-- Start SUPPLIED MATERIAL --

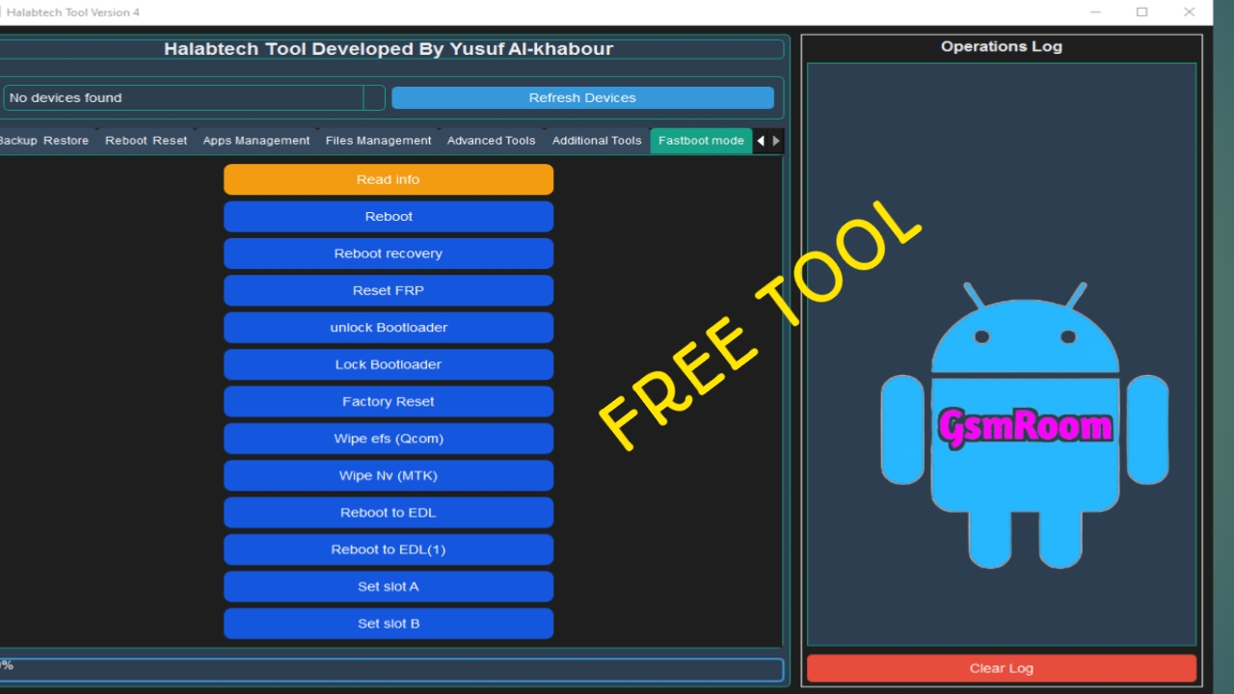Clear the operations log with Clear Log
Screen dimensions: 1234x694
1001,668
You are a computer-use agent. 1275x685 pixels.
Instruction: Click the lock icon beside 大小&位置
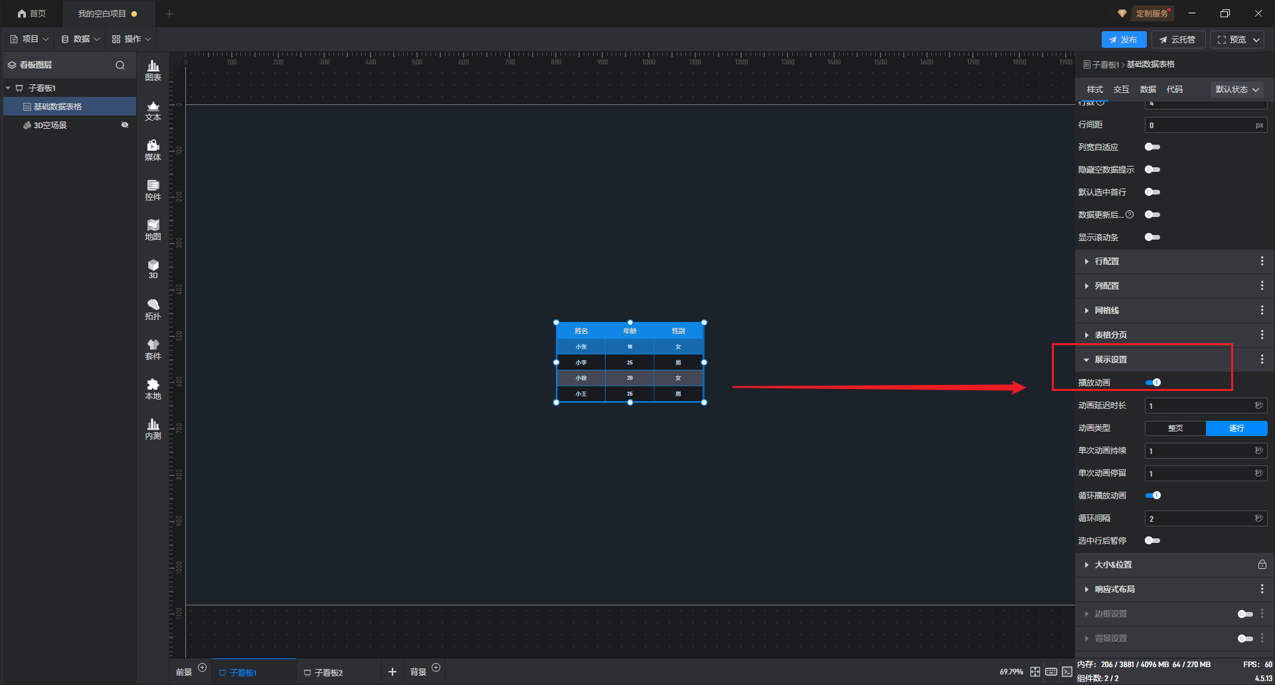tap(1262, 565)
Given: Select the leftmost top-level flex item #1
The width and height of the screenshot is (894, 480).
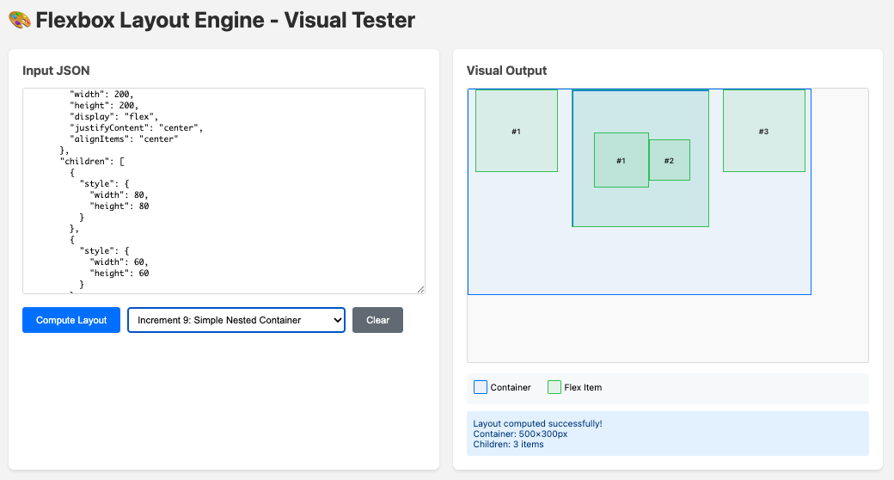Looking at the screenshot, I should click(516, 131).
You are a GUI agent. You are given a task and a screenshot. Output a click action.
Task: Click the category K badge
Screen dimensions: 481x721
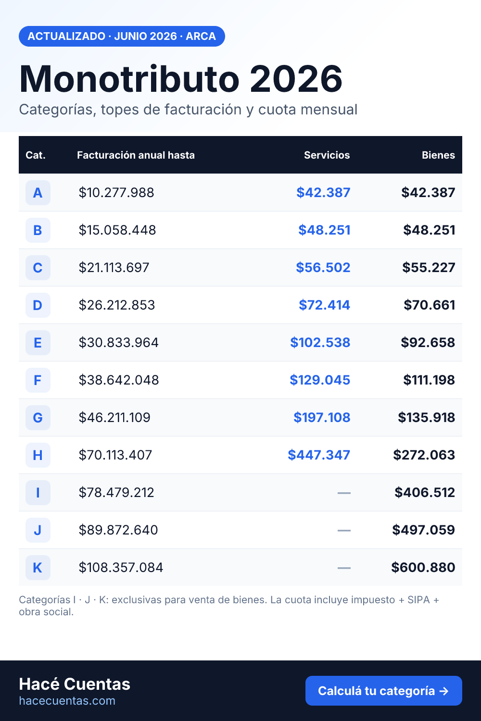pos(38,568)
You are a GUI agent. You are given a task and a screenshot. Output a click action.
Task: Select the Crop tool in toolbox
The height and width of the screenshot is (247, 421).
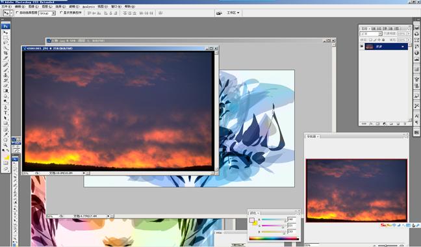click(5, 53)
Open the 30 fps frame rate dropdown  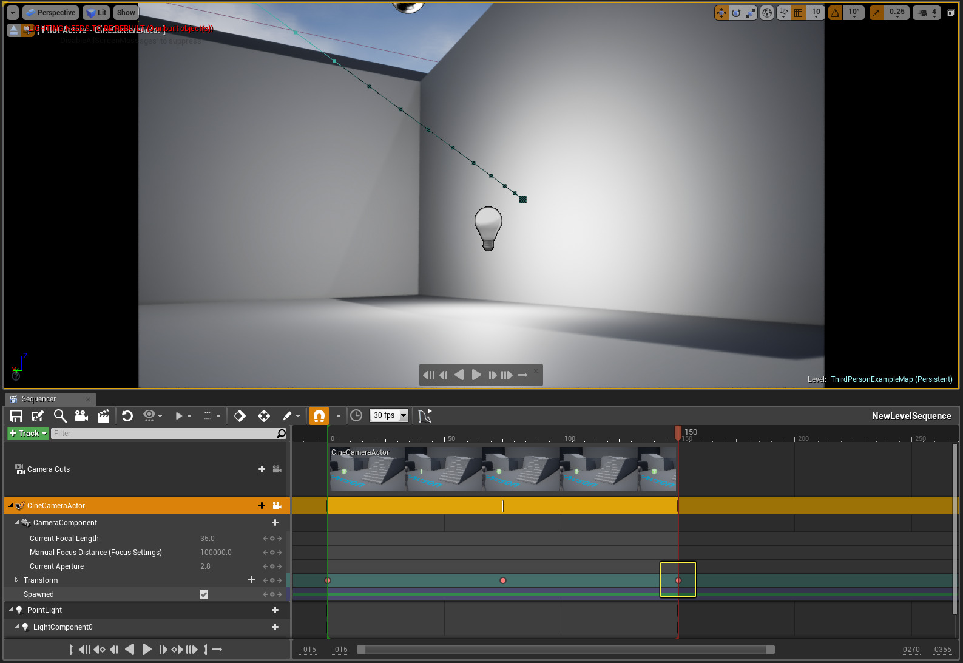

-- End SUPPLIED MATERIAL --

Rewrite all the items above, replacing "GUI agent" with "interface agent" and keeping everything else the same, but leave out the pictures.

■ EXPECTED ANSWER:
Clear the operations log with Clear Log
Screen dimensions: 1234x694
1001,668
You are a computer-use agent. 1275x685 pixels.
Instruction: Click the lock icon beside 大小&位置
tap(1262, 565)
Given: Select the leftmost top-level flex item #1
The width and height of the screenshot is (894, 480).
Looking at the screenshot, I should click(516, 131).
You are a interface agent. You are given a task and a screenshot. Output a click action.
Task: Click the category K badge
Screen dimensions: 481x721
pos(38,568)
You are a interface agent. You are given a task and a screenshot. Output a click action.
Task: Select the Crop tool in toolbox
The height and width of the screenshot is (247, 421).
click(5, 53)
Open the 30 fps frame rate dropdown  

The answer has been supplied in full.